‘It sometimes has to get worse before it gets better’.
Yeah, it did. I went back to work a week after being sick from overdosing on my medication. I was still exhausted and dehydrated, but somehow managed to look like George Clooney (in that zombie film he’s yet to star in). I’d also ran out of money due to my enthusiasm for nonstop purchasing and hadn’t eaten anything but rice for a couple of days. I was finding it hard to sleep and was getting by on about four and a half hours a night, which is about three hours less than I normally need. So basically I was sitting in my chair at work going ‘Mngghghghhhhhh!’ while drooling into my lap.
There’s a special thing that happens in when you work in customer service. The most evil of all clients, the over-assertive bully seems to know that you’re at a low point and does their absolute best to make you cry/run away screaming/punch your monitor/eat staples (delete where applicable). This happened to me four weeks ago, on a Friday.
I was depressed, tired, hungry and not in any state to deal with abusive emails and phone calls but I got them all day. Our manager was away, another member of my team had created a problem with a receptionist at a law firm and had refused to deal with it. She was put through to my phone and she abused me for close to an hour. She was one of the most belligerent people I’ve ever encountered and rebutted every attempt I made to talk to her. She talked over the top of me, constantly driving the conversation in circles. Some people seem to enjoy upsetting others and she took great delight in talking down to me, twisting what I said and taunting me any time I threatened to disconnect the call. I tried to get a manager from a different department to take the call because it had driven me close to tears and he flatly refused. It ended eventually with the woman asking for my full name and saying she was going to take legal action against the company, as well as me personally.
When I hung up the phone I was furious. So I did what all incredibly strong masculine adults do and burst into tears. Acutely embarrassed by the snot bubbles and puffy eyes I could feel developing I told the girl at the next desk I needed to get outside and I scurried off. I spent half an hour calming myself down and went to return to my desk. On my way another member of my team pulled me aside and tried to talk to me about what had happened.
I told him about the lack of support I’d received, how I was stressed and tired and furious with my co-worker for creating the issue I had ended up being abused for. He tried to be helpful in his reply but lost something in the translation. If you’re ever dealing with someone who is still wiping tears off their face, don’t say ‘You’re the one that ends up looking bad in this situation because I hear management regard you as the ‘problem child’ of the team’.
All that said to me was ‘nobody cares that you’ve been wronged’. To hear that someone else is getting away with creating situations that put you under such stress and that it somehow ends up being viewed as your fault isn’t pleasant. Yes, I know I react badly. And if I could control my reactions I would. It’s humiliating to be an adult and not have control over yourself. I hate that people see these moments.

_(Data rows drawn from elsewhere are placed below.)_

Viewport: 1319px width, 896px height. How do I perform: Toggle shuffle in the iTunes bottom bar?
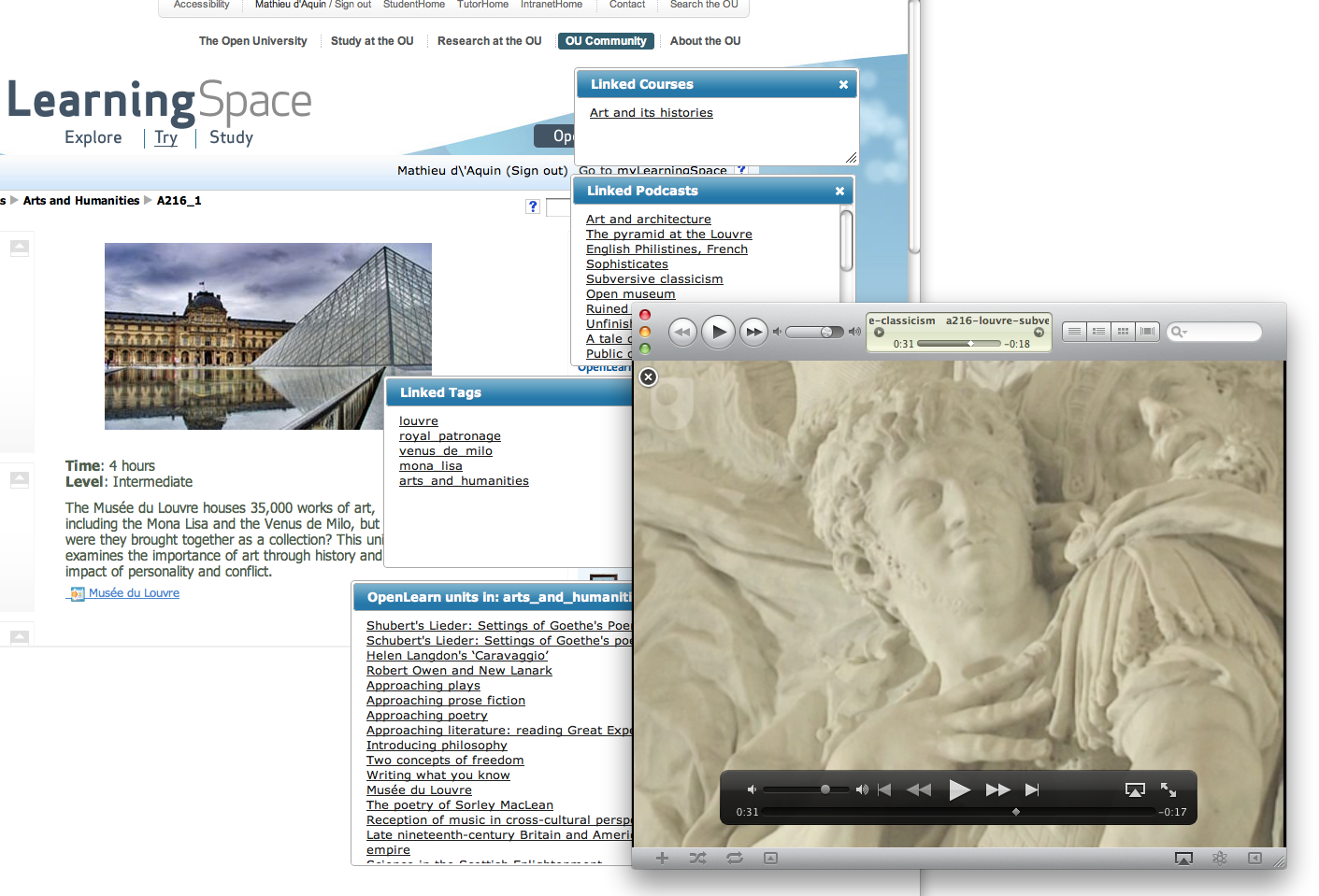pos(697,858)
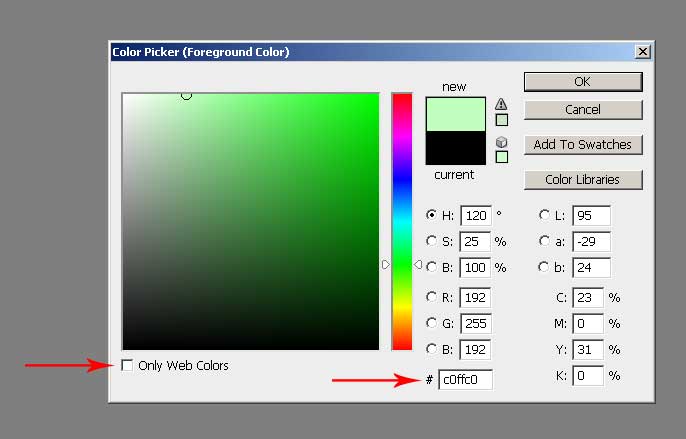Close the Color Picker dialog
This screenshot has height=439, width=686.
(x=642, y=51)
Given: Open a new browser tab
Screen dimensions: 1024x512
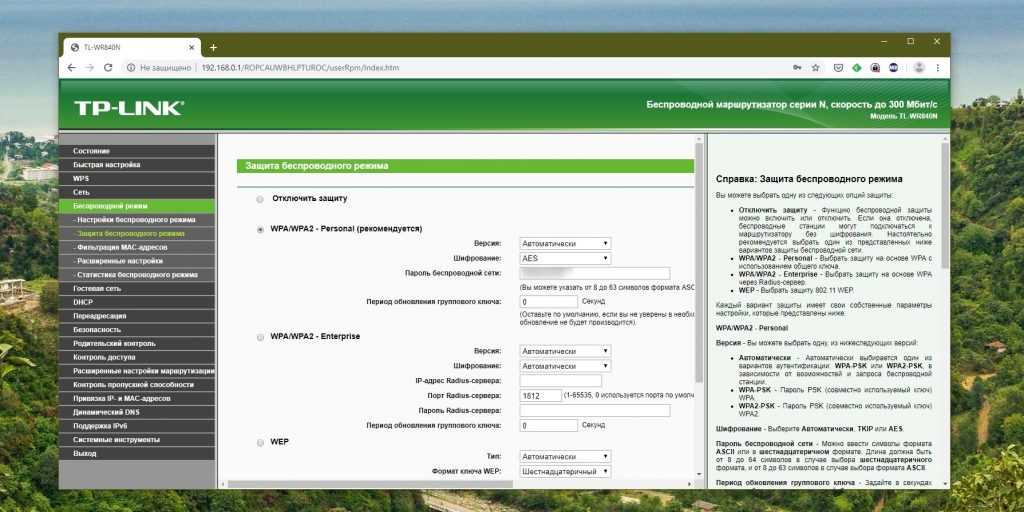Looking at the screenshot, I should pos(213,47).
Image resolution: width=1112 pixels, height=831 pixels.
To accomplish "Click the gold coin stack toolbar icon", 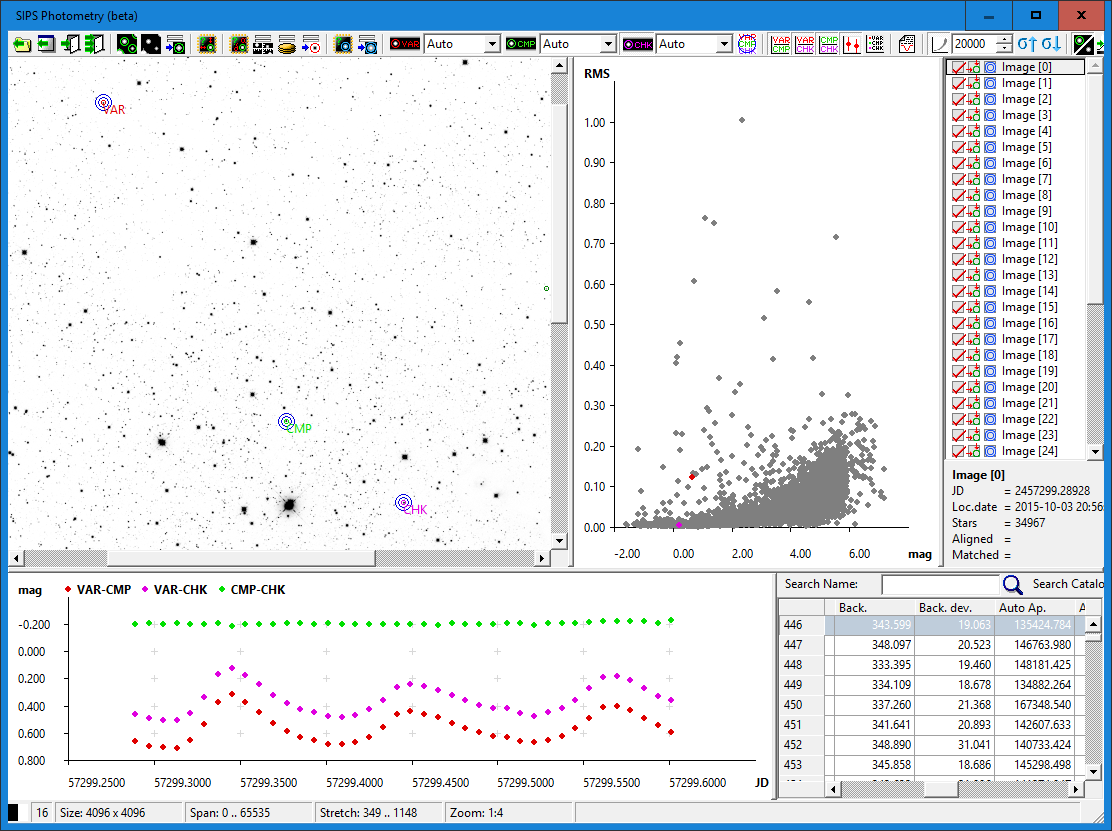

Our talk upset me to the point that I started to find it difficult breathe. I walked away and went downstairs. I found an an empty meeting room and collapsed in the corner. My head was filled with hurt and confusion – “I can’t work, I can’t go to shops, I can’t put sheets on my bed, I can’t pay my bills, I can’t use my phone, I can’t eat, I’m crazy, I’m worthless, I’m ugly, I don’t want to be here anymore, I wish I was dead, I should kill myself, I can’t do anything, this is getting worse…” – all those thoughts running over and over in my head as I sobbed and kept gasping for breath. I became dizzy and the room got fainter and the colour started draining out. A rep from the downstairs offices found me and called for help. He put his hand on my arm and stayed with me until one of the PA’s trained in first aid came to help. She helped me get my breathing under control and sat there with me while further help arrived.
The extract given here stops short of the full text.